Specialist doctors a vanishing breed in Iraq

BAGHDAD (Reuters) – Ear, nose and throat specialist Abu Samir laments that he has only one colleague left to call after an exodus that has robbed Iraq of about 70 percent of its most qualified doctors.

“My phone book became empty. Out of 50 numbers, I find one name left from the specialists I know,” said the 66-year-old, who asked not to give his full name.

Specialist doctors have fled Baghdad and other cities in scores since the 2003 invasion that toppled Saddam Hussein, with most going abroad or to the relative safety of Kurdistan in the north.

Once the elite of Baghdad society, medical specialists quickly became a target for insurgents, militias and kidnappers in search of rich ransoms.

Of the 2,327 doctors with 15-20 years experience registered as specialists, 60-70 percent have left Iraq, said Nadhim Abdul-Hameed Qassim, head of the official Iraqi Doctors’ Syndicate.

Among senior consultants with even more experience, as many as 80 percent have fled, he said.

“These are people who are really the pillars of the medical system of Iraq,” he said. “The replacements are new graduates whom I really cannot trust.”

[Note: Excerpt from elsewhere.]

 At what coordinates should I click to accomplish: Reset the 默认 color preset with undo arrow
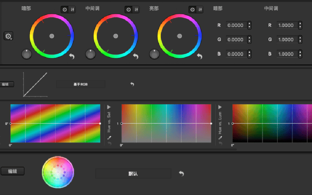pos(182,173)
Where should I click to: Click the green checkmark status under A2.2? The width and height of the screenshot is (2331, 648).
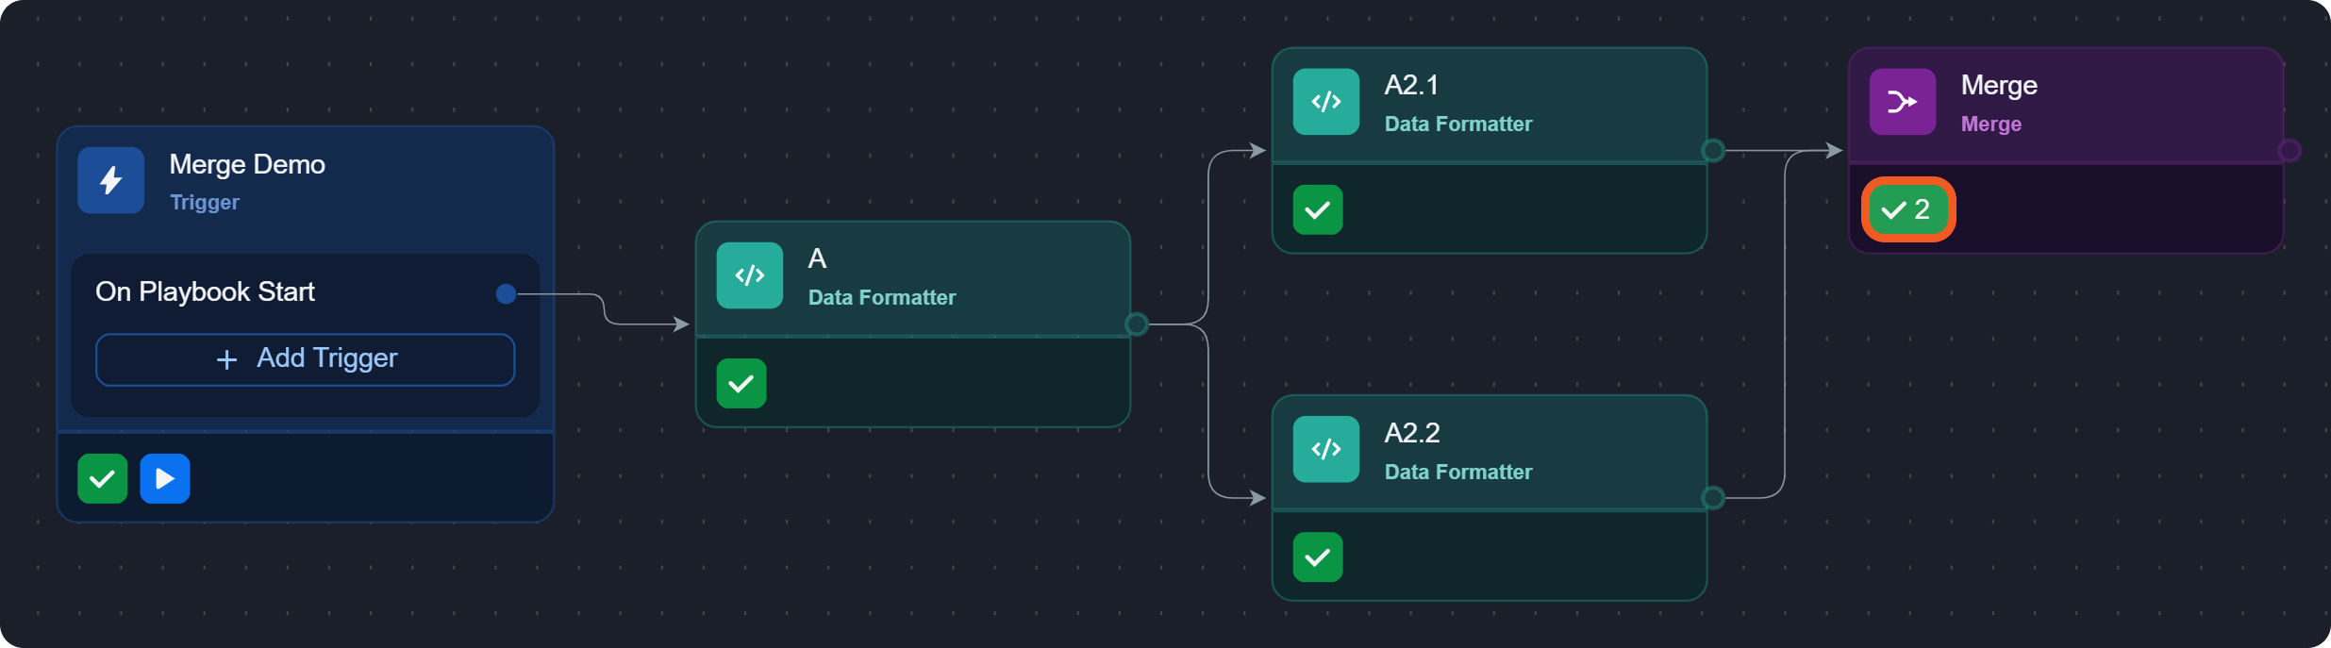tap(1317, 557)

Even during Saddam’s era, with poor salaries being paid to doctors in government hospitals, specialists still earned good money in private clinics.

In the 1980s and 1990s patients from Iraqi Kurdistan would come to Baghdad for treatment by one of the capital’s many specialists.

Now the picture is reversed, with Baghdadis joining streams of Iraqis from other volatile cities heading to Kurdistan or abroad to seek specialist treatment in safety and comfort.

The only other options are to go without treatment or try to find a doctor with the right qualifications among those who remain.

“The ophthalmology board department is now closed because there are no professors,” said an emotional Qassim as he sat behind a wide desk in his office in the syndicate building.

INEXPERIENCE

Abu Farah, an oculist who works in Ibn al-Haitham hospital for ophthalmology, said that newly graduated specialists could not fill the vacuum left by older, more experienced doctors. Of 25 specialists in the hospital before 2003, two or three remain.

Abu Farah said the flow of specialist doctors had slowed to a trickle recently because most had left in 2004 and 2005.

“There is no replacement. Many hospitals suffer from the lack of specialist care,” said Abu Farah, who also did not want to use his full name.

“The new cadre is now running the hospitals. They have good certifications but they lack the experience which plays an important role in diagnosing diseases and making important decisions concerning the health of the patient,” he said.

Faced with the danger of kidnapping or worse, crumbling public services and poor wages, few senior doctors hesitate when the chance of a well-paid job abroad comes up.

Um Nabil, 55, from the holy Shi’ite city of Kerbala south of Baghdad, went to Amman last month looking for care because she could not find a suitable gynecologist in Baghdad.

“I was visiting a doctor in Baghdad, then he left. I visited more than one doctor but whenever I started visiting a doctor for two or three months I would hear that he left,” she said.

Looking for a good specialist can also be risky. While violence has fallen sharply in the past few months, the risk of attack remains high. On Wednesday, 15 people were killed by a car bomb in central Baghdad’s busy Karrada district.

Um Aqil, a 56-year-old retired engineer, has chronic arthritis. She consulted a general practitioner after going to north Baghdad’s al-Maghreb Street, once crowded with specialists, only to find it nearly deserted.

“If you need a specialist, you have to search,” she said.

“It is difficult for me, so I found it easier to go to a doctor nearby. I know he is not a specialist but he is better than no one at all.”

Qassim said he would prefer doctors stayed abroad rather than returned home and put themselves at risk.

“I know five of my friends who were killed,” he said.

“It is worth a fortune for Iraq to keep them safe. In the future they may come back.”